● **Data in this exercise**
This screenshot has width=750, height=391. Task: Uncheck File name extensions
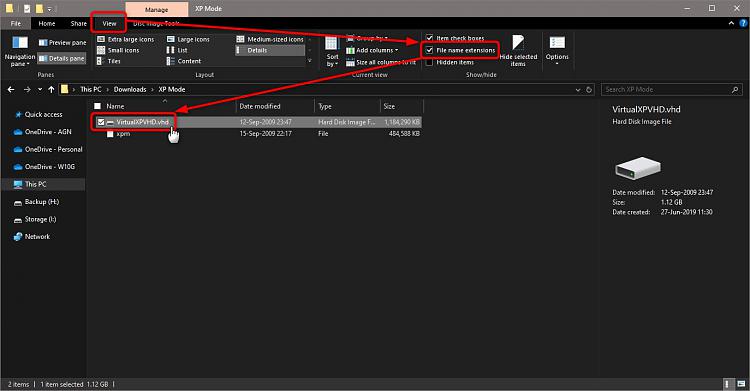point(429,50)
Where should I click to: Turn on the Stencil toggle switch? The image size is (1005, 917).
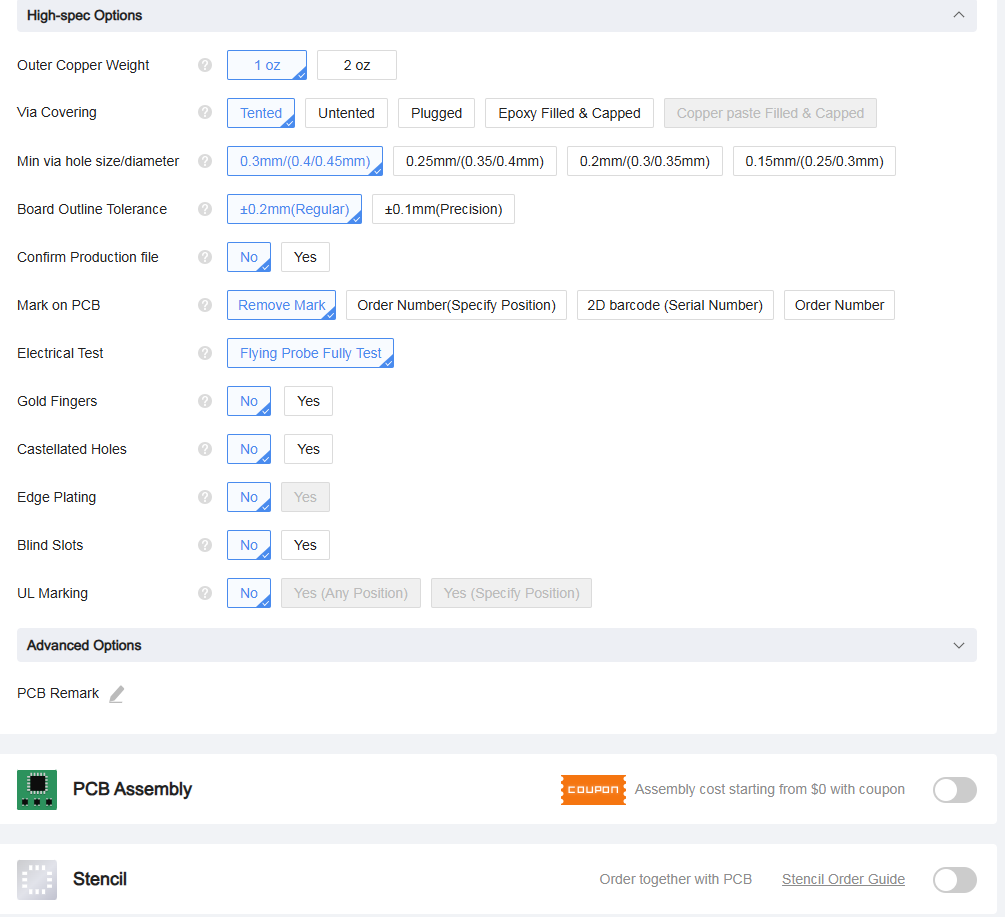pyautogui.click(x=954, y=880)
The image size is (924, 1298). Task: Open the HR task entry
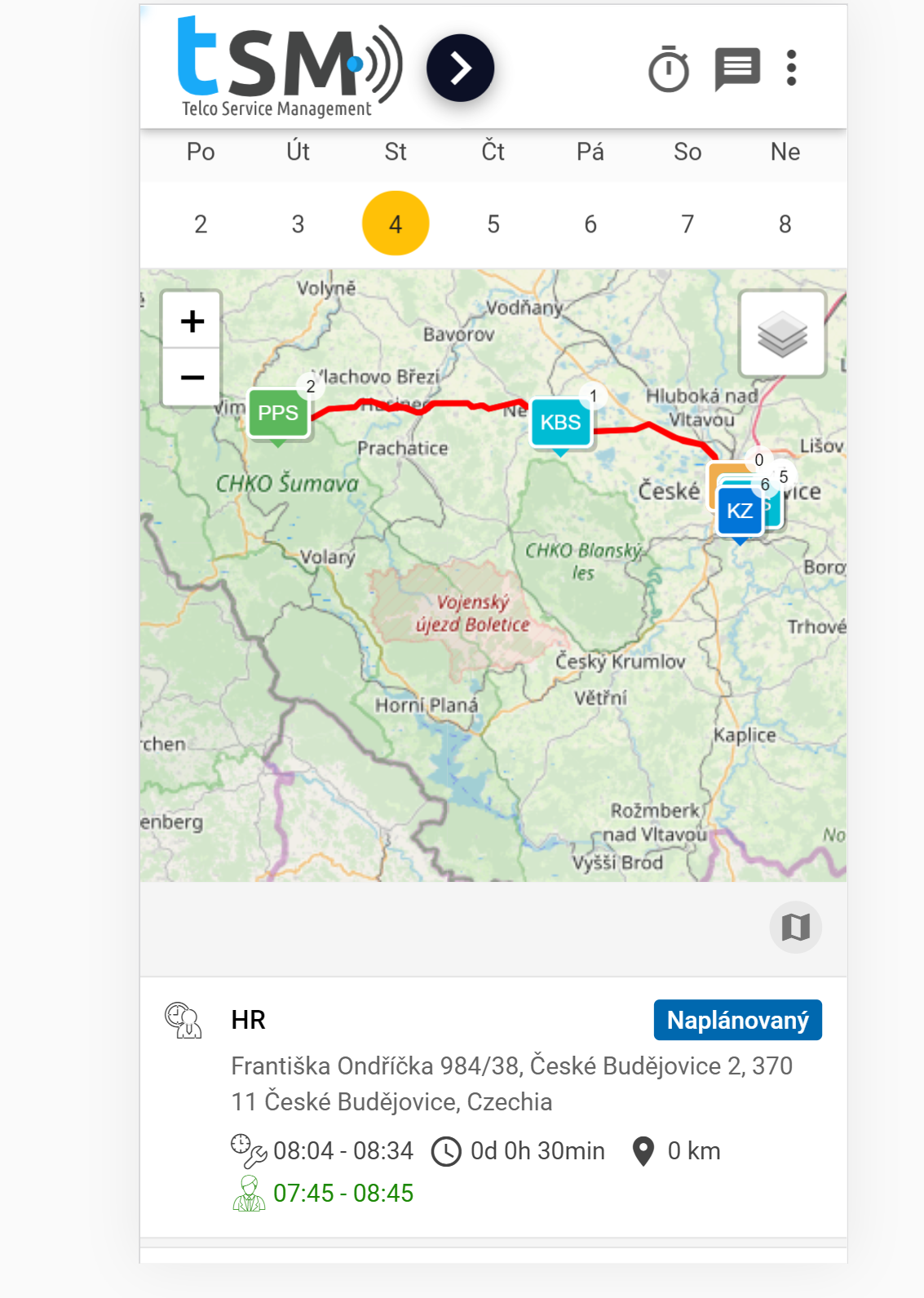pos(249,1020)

● **Problem description**
No pictures should appear in the copy, and each record above is to be returned exactly.

● **Problem solution**
This screenshot has width=750, height=391. Task: Uncheck File name extensions
point(429,50)
Where should I click to: Turn on the Stencil toggle switch? The image size is (1005, 917).
pyautogui.click(x=954, y=880)
The image size is (924, 1298). Task: Open the HR task entry
pos(249,1020)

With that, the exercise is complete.